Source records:
>>>>>

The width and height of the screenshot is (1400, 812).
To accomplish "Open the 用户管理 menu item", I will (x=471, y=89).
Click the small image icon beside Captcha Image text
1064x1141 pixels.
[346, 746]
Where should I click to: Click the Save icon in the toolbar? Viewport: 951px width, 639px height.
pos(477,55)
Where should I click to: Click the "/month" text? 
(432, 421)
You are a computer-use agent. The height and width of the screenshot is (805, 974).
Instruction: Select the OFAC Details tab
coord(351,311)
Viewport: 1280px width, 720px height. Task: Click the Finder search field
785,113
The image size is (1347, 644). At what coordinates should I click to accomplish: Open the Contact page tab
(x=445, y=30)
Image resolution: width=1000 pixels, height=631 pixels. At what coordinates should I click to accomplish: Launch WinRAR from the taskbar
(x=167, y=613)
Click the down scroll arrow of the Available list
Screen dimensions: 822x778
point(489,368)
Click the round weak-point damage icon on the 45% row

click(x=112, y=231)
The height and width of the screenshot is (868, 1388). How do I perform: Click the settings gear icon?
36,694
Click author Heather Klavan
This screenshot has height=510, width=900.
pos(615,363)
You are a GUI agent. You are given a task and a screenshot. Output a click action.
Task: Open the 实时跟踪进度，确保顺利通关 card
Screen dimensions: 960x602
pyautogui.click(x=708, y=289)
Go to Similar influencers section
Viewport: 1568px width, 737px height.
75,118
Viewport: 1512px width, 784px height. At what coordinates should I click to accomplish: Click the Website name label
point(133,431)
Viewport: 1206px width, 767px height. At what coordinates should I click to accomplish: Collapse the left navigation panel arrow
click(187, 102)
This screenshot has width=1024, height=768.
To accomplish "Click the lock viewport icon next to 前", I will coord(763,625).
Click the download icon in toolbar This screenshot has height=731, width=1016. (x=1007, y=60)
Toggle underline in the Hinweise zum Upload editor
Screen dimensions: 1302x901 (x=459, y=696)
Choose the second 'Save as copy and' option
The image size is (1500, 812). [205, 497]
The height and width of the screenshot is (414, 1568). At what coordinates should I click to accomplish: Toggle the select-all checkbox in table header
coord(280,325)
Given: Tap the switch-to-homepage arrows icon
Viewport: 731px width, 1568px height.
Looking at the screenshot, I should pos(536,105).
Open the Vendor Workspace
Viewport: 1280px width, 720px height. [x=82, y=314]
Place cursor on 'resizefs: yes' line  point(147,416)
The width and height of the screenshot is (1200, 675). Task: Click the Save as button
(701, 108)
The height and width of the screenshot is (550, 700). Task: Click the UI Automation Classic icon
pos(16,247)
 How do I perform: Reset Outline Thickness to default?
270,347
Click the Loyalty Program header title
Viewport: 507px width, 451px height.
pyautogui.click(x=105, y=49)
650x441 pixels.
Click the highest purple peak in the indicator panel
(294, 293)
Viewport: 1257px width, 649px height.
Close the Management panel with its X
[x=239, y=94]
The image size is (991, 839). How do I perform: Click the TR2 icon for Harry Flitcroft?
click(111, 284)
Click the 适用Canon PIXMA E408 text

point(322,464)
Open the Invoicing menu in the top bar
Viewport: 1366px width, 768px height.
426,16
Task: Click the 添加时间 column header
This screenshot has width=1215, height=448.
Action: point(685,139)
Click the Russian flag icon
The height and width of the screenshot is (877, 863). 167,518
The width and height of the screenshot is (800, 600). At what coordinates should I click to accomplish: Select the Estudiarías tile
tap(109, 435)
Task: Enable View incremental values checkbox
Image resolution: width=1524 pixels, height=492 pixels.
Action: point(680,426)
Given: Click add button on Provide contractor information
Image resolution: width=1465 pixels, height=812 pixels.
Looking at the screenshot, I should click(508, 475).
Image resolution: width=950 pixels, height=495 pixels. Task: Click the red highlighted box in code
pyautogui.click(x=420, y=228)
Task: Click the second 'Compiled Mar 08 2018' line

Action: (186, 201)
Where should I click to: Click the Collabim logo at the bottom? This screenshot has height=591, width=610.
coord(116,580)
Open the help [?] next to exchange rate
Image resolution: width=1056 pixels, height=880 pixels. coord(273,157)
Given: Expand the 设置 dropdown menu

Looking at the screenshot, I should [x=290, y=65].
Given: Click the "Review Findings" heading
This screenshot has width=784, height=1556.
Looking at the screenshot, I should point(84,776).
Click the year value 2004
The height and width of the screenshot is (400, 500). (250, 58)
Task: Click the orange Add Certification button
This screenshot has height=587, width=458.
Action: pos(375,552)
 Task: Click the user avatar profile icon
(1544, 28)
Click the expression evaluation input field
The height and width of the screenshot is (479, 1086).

<<<<<

TASK DIRECTIONS:
Read the data above. Pull out each line in which the string "agent" appears.

TASK SOLUTION:
You are a computer-use agent. The height and width of the screenshot is (805, 974).
You are a GUI agent. You are given a task and a screenshot. Output a click action.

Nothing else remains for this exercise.